Inhaled steroids remain the cornerstone of asthma treatment. Anti-leukotrienes constitute a new class of drugs that can be taken by mouth and do not have the side effects associated with steroids. We looked to see how effective these drugs were when they were added to the treatment of patients who needed steroid inhalers to control their asthma.In asthmatics that are not well controlled on inhaled steroids, the addition of anti-leukotrienes brings modest improvement in asthma control but it remains unclear whether they are as effective as increasing the dose of inhaled steroids. Higher doses of anti-leukotrienes are more effective, but associated with an increased risk of side effect that occurs with these particular drugs. In asthmatics that are well controlled on inhaled steroids, the addition of anti-leukotrienes did not allow a reduction in the amount of inhaled steroid used but they seemed to have a beneficial effect on the asthma control. There are only two studies that have looked at these issues in children; this is insufficient to firmly conclude whether anti-leukotrienes are useful in children.
The addition of licensed doses of anti-leukotrienes to add-on therapy to inhaled glucocorticoids brings modest improvement in lung function. Although addition of anti-leukotrienes to inhaled glucocorticoids appears comparable to increasing the dose of inhaled steroids, the power of the review is insufficient to confirm the equivalence of both treatment options. Addition of anti-leukotrienes is associated with superior asthma control after glucocorticoid tapering; although the glucocorticoid-sparing effect cannot be quantified at present, it appears modest.

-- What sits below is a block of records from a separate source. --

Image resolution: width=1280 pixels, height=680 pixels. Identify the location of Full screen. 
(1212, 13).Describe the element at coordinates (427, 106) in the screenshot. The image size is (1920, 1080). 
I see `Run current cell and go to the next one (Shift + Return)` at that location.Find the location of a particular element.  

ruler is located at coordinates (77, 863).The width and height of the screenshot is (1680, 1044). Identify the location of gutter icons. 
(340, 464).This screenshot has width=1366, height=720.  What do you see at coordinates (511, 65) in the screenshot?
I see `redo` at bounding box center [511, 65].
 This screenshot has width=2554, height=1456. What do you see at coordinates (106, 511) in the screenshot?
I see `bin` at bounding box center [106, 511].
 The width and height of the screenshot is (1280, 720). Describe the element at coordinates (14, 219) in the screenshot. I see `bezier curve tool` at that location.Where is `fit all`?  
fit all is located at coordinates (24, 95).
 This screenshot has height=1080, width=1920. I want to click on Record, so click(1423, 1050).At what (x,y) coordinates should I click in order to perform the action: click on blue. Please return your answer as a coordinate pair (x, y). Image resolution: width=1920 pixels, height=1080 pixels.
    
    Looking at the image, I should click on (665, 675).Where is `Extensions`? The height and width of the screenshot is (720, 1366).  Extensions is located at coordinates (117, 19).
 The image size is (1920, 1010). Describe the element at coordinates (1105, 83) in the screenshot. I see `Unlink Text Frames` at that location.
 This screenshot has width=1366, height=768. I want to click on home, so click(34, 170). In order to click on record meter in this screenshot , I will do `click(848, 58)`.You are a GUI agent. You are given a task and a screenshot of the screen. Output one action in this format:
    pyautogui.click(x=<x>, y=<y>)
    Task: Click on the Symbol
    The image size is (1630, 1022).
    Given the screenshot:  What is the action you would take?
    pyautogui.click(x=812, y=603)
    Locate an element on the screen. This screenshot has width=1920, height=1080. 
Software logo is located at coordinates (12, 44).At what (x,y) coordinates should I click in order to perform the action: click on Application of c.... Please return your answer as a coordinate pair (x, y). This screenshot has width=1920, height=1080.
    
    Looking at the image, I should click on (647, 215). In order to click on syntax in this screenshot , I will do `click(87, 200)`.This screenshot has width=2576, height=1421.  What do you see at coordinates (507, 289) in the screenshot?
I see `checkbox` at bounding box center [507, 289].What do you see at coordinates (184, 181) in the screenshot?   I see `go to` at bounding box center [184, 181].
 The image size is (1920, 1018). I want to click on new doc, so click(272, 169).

Anti-leukotriene (AL) agents are being considered as 'add-on' therapy to inhaled corticosteroids (ICS), in chronic asthma.
To examine the safety and efficacy of daily AL plus ICS compared to ICS alone, and determine the corticosteroid-sparing effect of AL when added to ICS in chronic asthma.
We searched MEDLINE, EMBASE, CINAHL (until August 2003), reference lists of review articles and trials, contacted international headquarters of AL manufacturers and looked at American Thoracic Society and European Respiratory Society meeting abstracts (1998 to 2003).
Randomised placebo-controlled trials of asthmatics aged two years and older with at least one month intervention.
Two reviewers assessed quality and extracted data independently. Trials were grouped by asthma control at baseline (symptomatic or well-controlled) and dose of ICS in the control group (same or double).
Of 587citations, 27 (25 adult and 2 paediatric) trials met inclusion criteria. Sixteen trials were published in full-text and 16 trials reported data in a way that allowed meta-analysis. In symptomatic patients, addition of licensed doses of anti-leukotrienes to ICS resulted in a non-significant reduction in the risk of exacerbations requiring systemic steroids: Relative Risk (RR) 0.64; 95% Confidence Interval (CI) 0.38 to 1.07). A modest improvement group difference in PEF was seen (Weighted Mean Difference (WMD) 7.7 L/min; 95% CI 3.6 to 11.8 L/min) together with decrease in use of rescue short-acting beta2-agonist use (WMD 1 puff/week; 95%CI 0.5 to 2). With only 3 trials comparing the use of licensed doses of anti-leukotrienes with increasing the dose of inhaled glucocorticoids, no firm conclusion can be drawn about the equivalence of both treatment options. In ICS-sparing studies of patients who were well controlled at baseline, addition of anti-leukotrienes produced no overall difference in dose of inhaled glucocorticoids (WMD -21 mcg/d, 95%CI -65, 23 mcg/d), but it was associated with fewer withdrawals due to poor asthma control (RR 0.63, 95% CI 0.42 to 0.95).